**PROBLEM TO WORK ON**
The line containing "This screenshot has width=1000, height=527." marks the start; repeat it and every following line exactly through the end of the entries.

====== EXCERPTED DATA ======

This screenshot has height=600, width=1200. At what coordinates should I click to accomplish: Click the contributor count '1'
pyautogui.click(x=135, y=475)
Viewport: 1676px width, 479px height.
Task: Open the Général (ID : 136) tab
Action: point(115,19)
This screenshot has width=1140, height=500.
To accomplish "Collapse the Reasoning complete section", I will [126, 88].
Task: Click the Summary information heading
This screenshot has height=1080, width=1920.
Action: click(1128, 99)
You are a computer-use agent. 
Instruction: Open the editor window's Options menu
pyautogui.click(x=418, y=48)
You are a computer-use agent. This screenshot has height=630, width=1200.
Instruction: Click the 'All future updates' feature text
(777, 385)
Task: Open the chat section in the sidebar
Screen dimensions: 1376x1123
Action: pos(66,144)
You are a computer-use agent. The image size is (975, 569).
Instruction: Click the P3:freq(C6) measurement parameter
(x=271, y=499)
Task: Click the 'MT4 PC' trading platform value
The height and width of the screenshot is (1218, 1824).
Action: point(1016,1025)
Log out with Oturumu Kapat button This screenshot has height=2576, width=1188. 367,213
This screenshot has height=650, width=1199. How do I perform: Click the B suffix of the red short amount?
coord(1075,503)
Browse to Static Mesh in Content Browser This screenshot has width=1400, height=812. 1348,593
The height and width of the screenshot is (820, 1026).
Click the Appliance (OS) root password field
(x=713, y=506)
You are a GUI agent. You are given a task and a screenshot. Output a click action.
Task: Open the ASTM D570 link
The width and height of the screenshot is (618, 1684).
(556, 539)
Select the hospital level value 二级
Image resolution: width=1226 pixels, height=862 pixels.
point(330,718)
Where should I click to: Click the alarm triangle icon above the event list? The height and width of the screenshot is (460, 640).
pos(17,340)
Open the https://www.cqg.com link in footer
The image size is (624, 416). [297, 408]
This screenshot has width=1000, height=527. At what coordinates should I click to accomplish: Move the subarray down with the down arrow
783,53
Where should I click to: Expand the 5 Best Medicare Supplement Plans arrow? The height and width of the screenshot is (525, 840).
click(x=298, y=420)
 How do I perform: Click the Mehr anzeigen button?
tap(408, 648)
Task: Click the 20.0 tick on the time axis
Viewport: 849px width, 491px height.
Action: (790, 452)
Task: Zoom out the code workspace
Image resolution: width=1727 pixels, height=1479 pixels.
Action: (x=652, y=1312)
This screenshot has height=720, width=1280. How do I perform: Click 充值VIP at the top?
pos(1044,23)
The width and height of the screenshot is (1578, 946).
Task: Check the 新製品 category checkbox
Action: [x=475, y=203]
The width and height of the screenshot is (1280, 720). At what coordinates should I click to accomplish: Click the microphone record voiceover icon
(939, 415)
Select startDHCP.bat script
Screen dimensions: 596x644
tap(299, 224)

======

**SOLUTION FOR THIS PROBLEM**
This screenshot has width=1000, height=527. At what coordinates should I click to accomplish: Move the subarray down with the down arrow
783,53
Where should I click to: Expand the 5 Best Medicare Supplement Plans arrow? The height and width of the screenshot is (525, 840).
click(x=298, y=420)
 How do I perform: Click the Mehr anzeigen button?
tap(408, 648)
Task: Click the 20.0 tick on the time axis
Viewport: 849px width, 491px height.
Action: (790, 452)
Task: Zoom out the code workspace
Image resolution: width=1727 pixels, height=1479 pixels.
Action: (x=652, y=1312)
This screenshot has height=720, width=1280. How do I perform: Click 充值VIP at the top?
pos(1044,23)
The width and height of the screenshot is (1578, 946).
Task: Check the 新製品 category checkbox
Action: [x=475, y=203]
The width and height of the screenshot is (1280, 720). At what coordinates should I click to accomplish: Click the microphone record voiceover icon
(939, 415)
Select startDHCP.bat script
Screen dimensions: 596x644
tap(299, 224)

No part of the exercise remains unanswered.